- [Page]:
■ ■ ■ ■ ■ ■ ■

[Note from MOAA: Former Staff Sgt. Raymond Kelley is a recipient of MOAA's Colonel Paul W. Arcari Meritorious Service Award, which honors congressional staffers who have made significant contributions in support of the military community. Read about all of MOAA's 2019 award winners here.]
By Kristin Davis
After six years as an active-duty Marine that included a year-long deployment to Iraq, Ray Kelley thought he was ready for civilian life. He joined the Army Reserve and enrolled in college.
He left after one semester.
The military had been a tight-knit community, a place of shared successes and constant camaraderie. In college, the individual seemed to count more than the common good. Students competed with one another.
“I didn't fit in,” Kelley says.
Soon, though, he found his calling. AMVETS, an advocacy organization for veterans, had offered him a job.
“I immediately realized some of the transition issues I'd had were happening to a lot of veterans,” says Kelley, who stayed with AMVETS for three years before becoming legislative director for Veterans of Foreign Wars in 2010.
He watched as veterans found greater success in college through organizations like Student Veterans of America that build a network of veterans on campuses. At the urging of his wife, Kelley gave college another try - and was successful.

■ ■ ■ ■ ■ ■ ■

- [Recorded information]:
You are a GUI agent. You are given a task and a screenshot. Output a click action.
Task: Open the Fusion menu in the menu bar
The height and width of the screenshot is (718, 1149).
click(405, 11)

■ ■ ■ ■ ■ ■ ■

- [What to do]:
1. Answer these questions from the Ray Kelley article:
(a) How many years did Kelley serve as an active-duty Marine?
(b) How long did he stay with AMVETS?
(c) What position did he take at Veterans of Foreign Wars in 2010?
2. Output, word for word, the stretch of the Ray Kelley article from "The military had" through "and was successful.".
3. According to the Ray Kelley article, why did Kelley leave college after his first semester?
This material has no connection to the Ray Kelley article.

- [Responses]:
1.
(a) Six years.
(b) Three years.
(c) Legislative director.

2.
The military had been a tight-knit community, a place of shared successes and constant camaraderie. In college, the individual seemed to count more than the common good. Students competed with one another.
“I didn't fit in,” Kelley says.
Soon, though, he found his calling. AMVETS, an advocacy organization for veterans, had offered him a job.
“I immediately realized some of the transition issues I'd had were happening to a lot of veterans,” says Kelley, who stayed with AMVETS for three years before becoming legislative director for Veterans of Foreign Wars in 2010.
He watched as veterans found greater success in college through organizations like Student Veterans of America that build a network of veterans on campuses. At the urging of his wife, Kelley gave college another try - and was successful.

3. He didn't fit in. The military had been a tight-knit community of shared successes and constant camaraderie. In college, the individual seemed to count more than the common good, and students competed with one another.